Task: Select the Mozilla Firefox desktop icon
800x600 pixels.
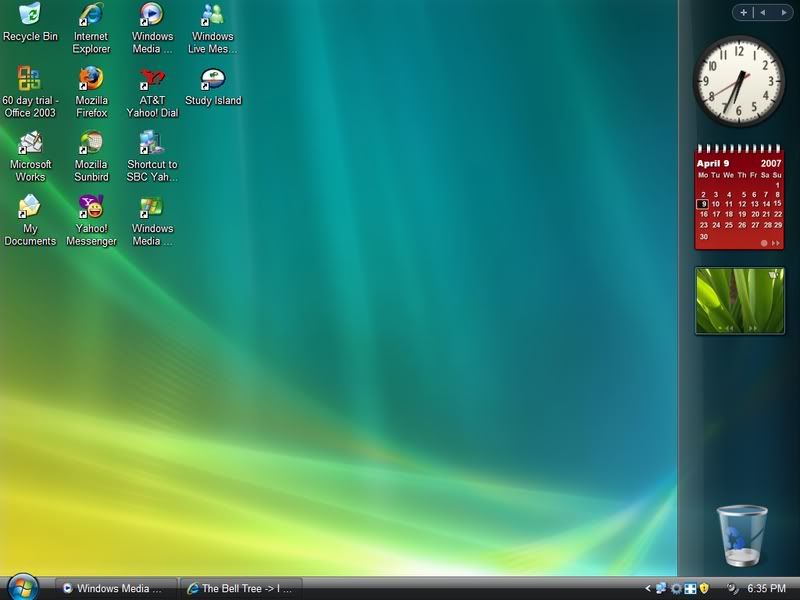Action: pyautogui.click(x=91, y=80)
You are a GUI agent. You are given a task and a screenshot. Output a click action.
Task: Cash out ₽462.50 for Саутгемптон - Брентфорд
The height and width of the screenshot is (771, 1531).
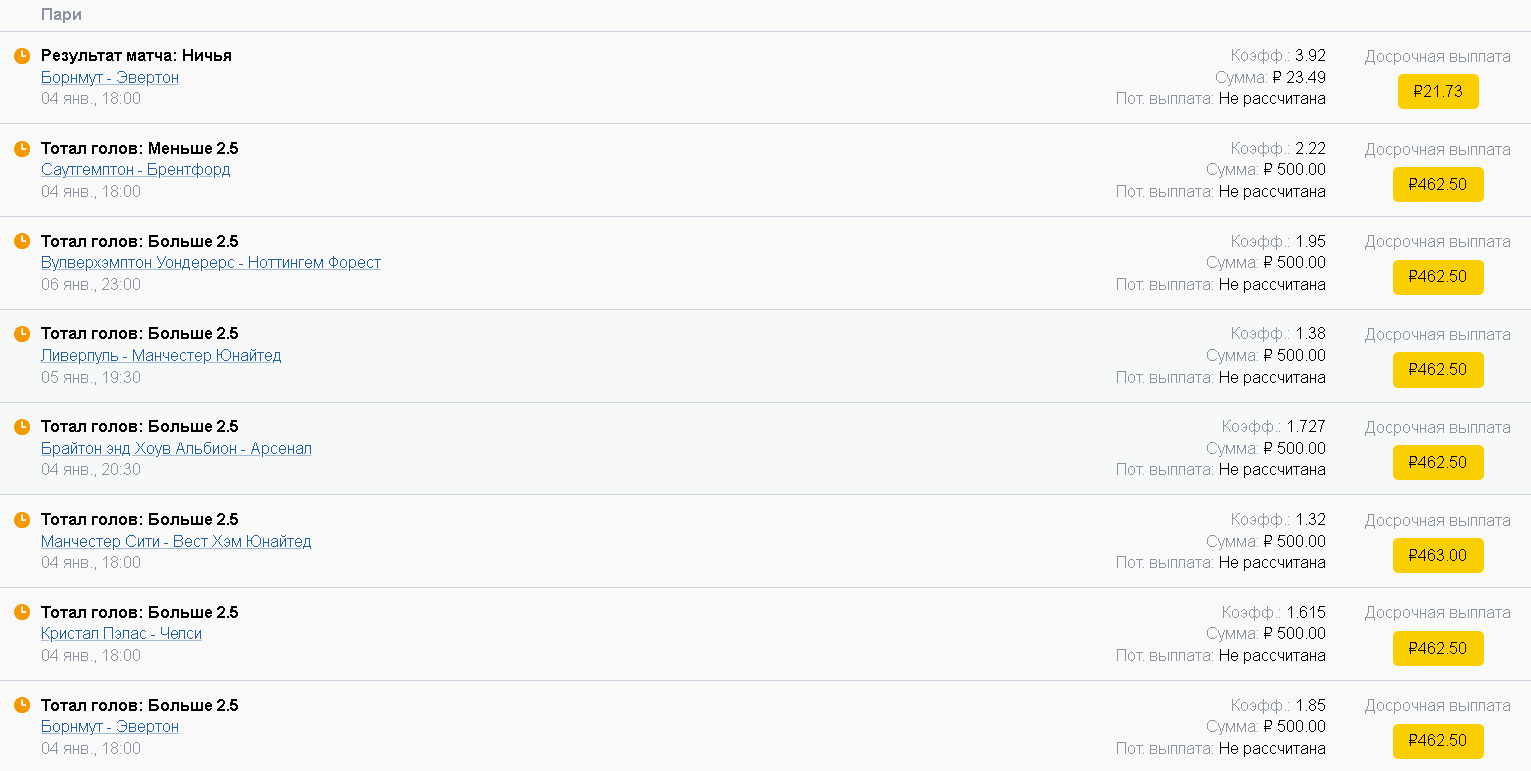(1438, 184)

** WHAT IS BEING ASKED **
Copy all of the data above exactly. Leave out every picture.

** TASK RESPONSE **
Task: Select the Mozilla Firefox desktop icon
800x600 pixels.
Action: pyautogui.click(x=91, y=80)
You are a GUI agent. You are given a task and a screenshot. Output a click action.
Task: Cash out ₽462.50 for Саутгемптон - Брентфорд
The height and width of the screenshot is (771, 1531).
(1438, 184)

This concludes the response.